Ia masih ingin lari, tapi Pei Ji langsung meraih pergelangan tangannya.

Wajah pria itu serius, ia bertanya dengan nada berat, “Kenapa kamu lari?”

“Aku tahu aku salah, aku juga sudah dihukum, jangan kuliti aku!” Jiang Nairan bahkan tak berani menatapnya.

Tatapan Pei Ji mengeras, jemarinya yang kokoh mencengkeram dagu Jiang Nairan, memaksanya menatap dirinya. “Jiang Nairan, kau takut padaku?”

Jiang Nairan terpaku menatapnya.

Cahaya di matanya sempat membara, lalu seketika redup.

Ia menarik napas panjang, tersenyum kecut. “Tidak, aku hanya merasa aku dulu benar-benar buruk. Kini aku sudah sadar. Aku akan merelakan kalian, semoga kalian bahagia.”

Lalu, kalian berdua jauhi aku sejauh mungkin!

Jiang Nairan berbalik hendak pergi.

Namun Pei Ji tetap menggenggam erat tangannya, tak mau melepas.

Ia benar-benar merasa sangat tidak nyaman.

Entah kenapa, perasaan kehilangan itu begitu kuat!

“Kamu... sakit, tahu,” ujar Jiang Nairan lirih, berusaha menarik tangannya.

Pei Ji menunduk, melihat luka bakar di punggung tangan gadis itu, wajahnya langsung berubah. “Sini, biar kuobati.”

“Hah?”

Jiang Nairan dipaksa duduk di bangku batu.

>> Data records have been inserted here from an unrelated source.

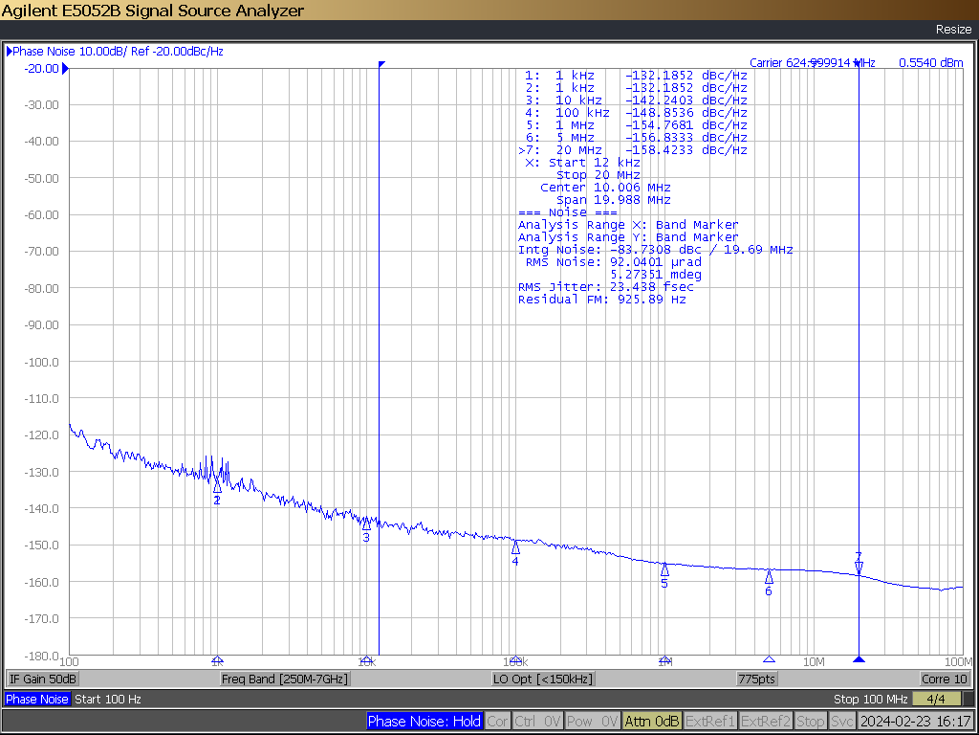Click the Svc service mode indicator
Image resolution: width=979 pixels, height=735 pixels.
842,721
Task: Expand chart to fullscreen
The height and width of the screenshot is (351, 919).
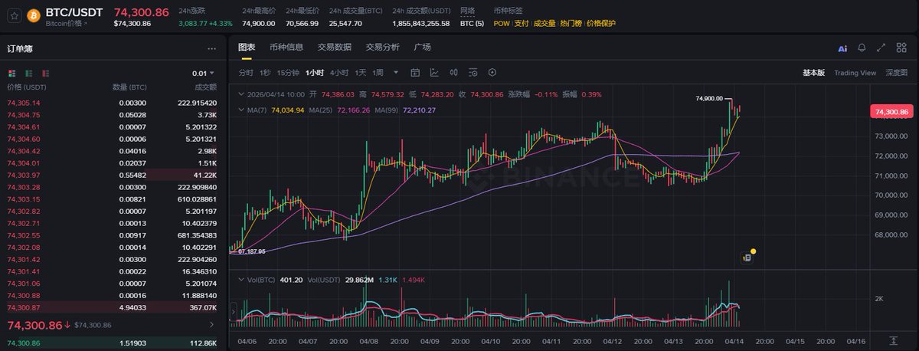Action: point(881,48)
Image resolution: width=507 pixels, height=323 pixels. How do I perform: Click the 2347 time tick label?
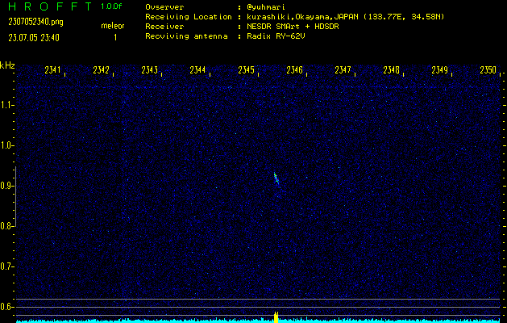tap(343, 71)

Pei Ji mengeluarkan kantong kecil dari sakunya, berisi salep dan kapas. Dengan wajah tanpa ekspresi, ia menunduk dan fokus mengoleskan obat ke lukanya.

Jadi, dia mengejar kemari bukan untuk menyakitinya, melainkan sengaja membawakan obat?

Jiang Nairan memandanginya dengan penuh keterkejutan.

Di kehidupan sebelumnya, Pei Ji tak pernah begitu perhatian padanya.

Ia memejamkan mata, dan sekali lagi bayangan masa lalu saat ia menjadi mangsa serigala kembali menghantui... seluruh getaran hati itu seketika hancur lebur.

Ia tak akan sudi merendahkan dirinya lagi!

Bukankah Pei Ji paling muak jika ia mendekat? Maka kali ini, ia akan membuat pria itu benar-benar muak!

Setelah selesai mengoleskan obat, saat Pei Ji menoleh, wajah gadis itu tiba-tiba mendekat dengan senyum manja.

Keduanya begitu dekat, hampir saja berciuman.

Wajah Jiang Nairan tampak girang, menahan rasa takut dan muaknya, ia merangkul leher pria itu dan manja, “Pei Ji, apa kamu tak rela berpisah denganku?”